--- START ---

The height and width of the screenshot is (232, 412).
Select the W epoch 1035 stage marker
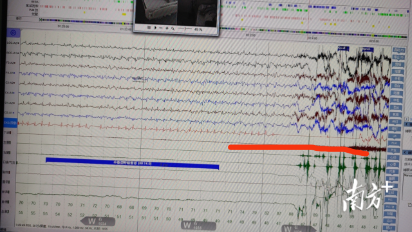pyautogui.click(x=198, y=226)
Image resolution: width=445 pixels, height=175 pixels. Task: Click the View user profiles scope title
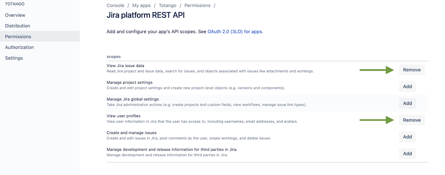click(x=123, y=116)
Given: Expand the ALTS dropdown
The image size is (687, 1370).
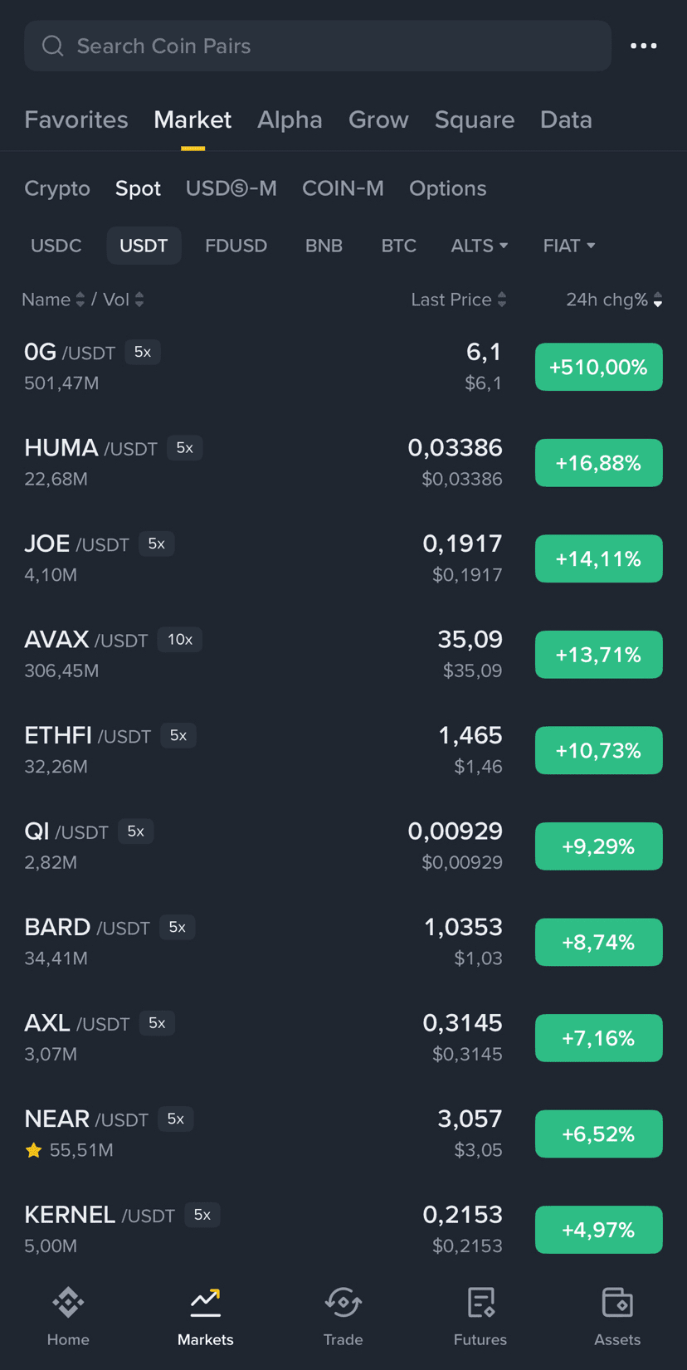Looking at the screenshot, I should coord(479,246).
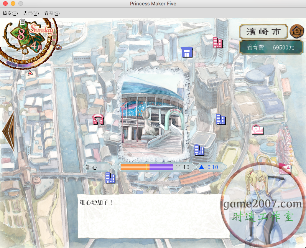Click the blue building icon right of the aquarium
The image size is (306, 248).
pyautogui.click(x=220, y=119)
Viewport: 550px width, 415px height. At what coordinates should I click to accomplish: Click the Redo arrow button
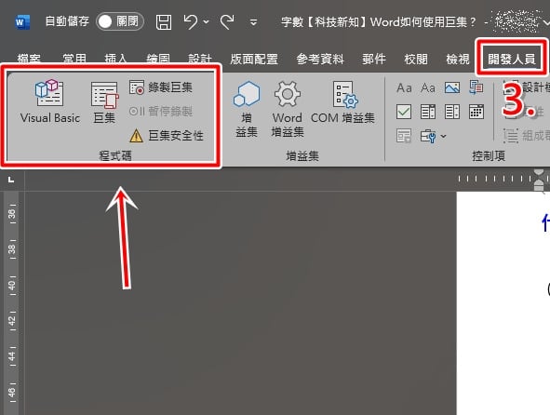pyautogui.click(x=227, y=22)
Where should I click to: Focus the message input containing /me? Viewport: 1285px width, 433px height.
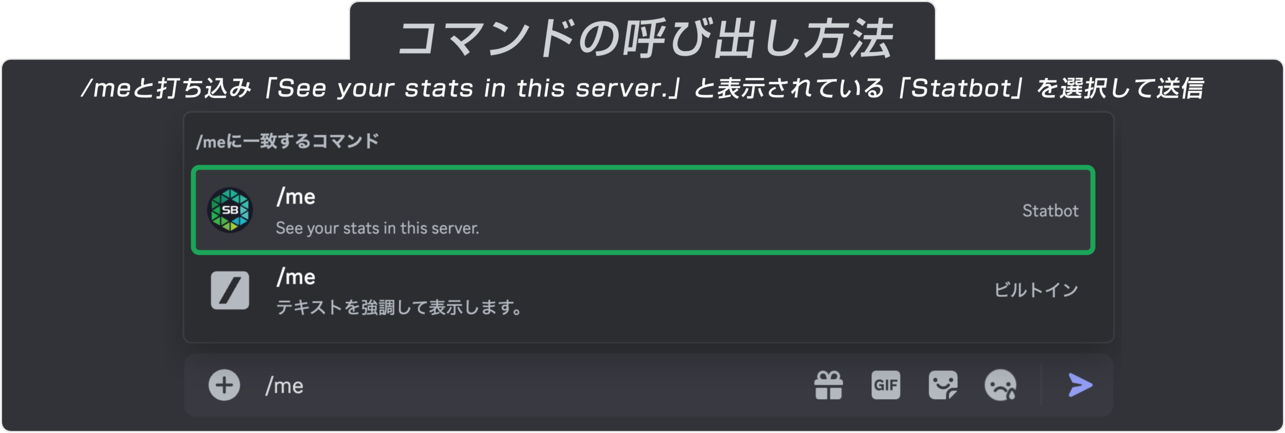pos(502,386)
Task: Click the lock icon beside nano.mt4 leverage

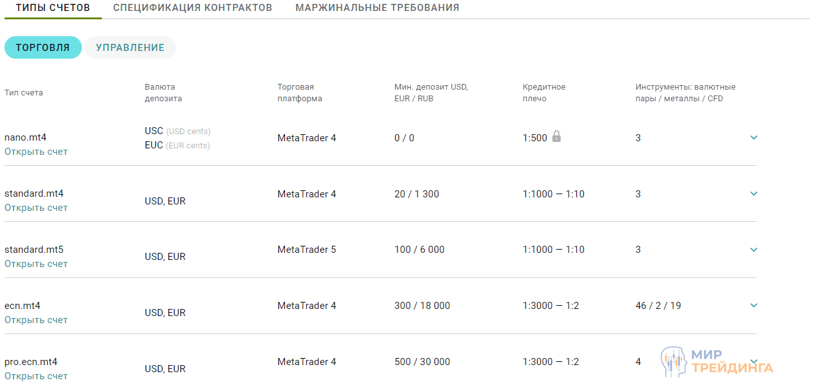Action: point(557,137)
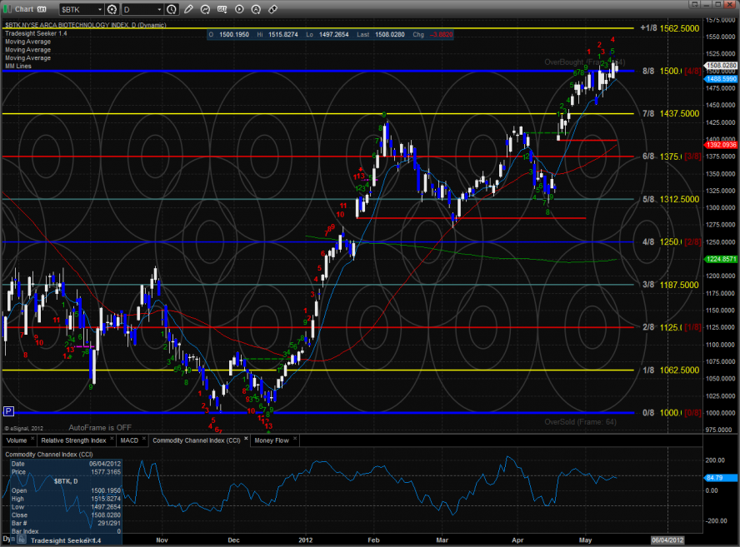Image resolution: width=740 pixels, height=547 pixels.
Task: Open the GET studies toolbar dropdown
Action: [223, 9]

--- END ---

PROBLEM STATEMENT: Counting the line with "Task: Click the lock" and the last line of the data above, transcribe those two lines and every line between them exactly, without the pictures.

RESULT:
Task: Click the lock icon beside nano.mt4 leverage

Action: point(557,137)
Image resolution: width=740 pixels, height=547 pixels.
Task: Open the GET studies toolbar dropdown
Action: [223, 9]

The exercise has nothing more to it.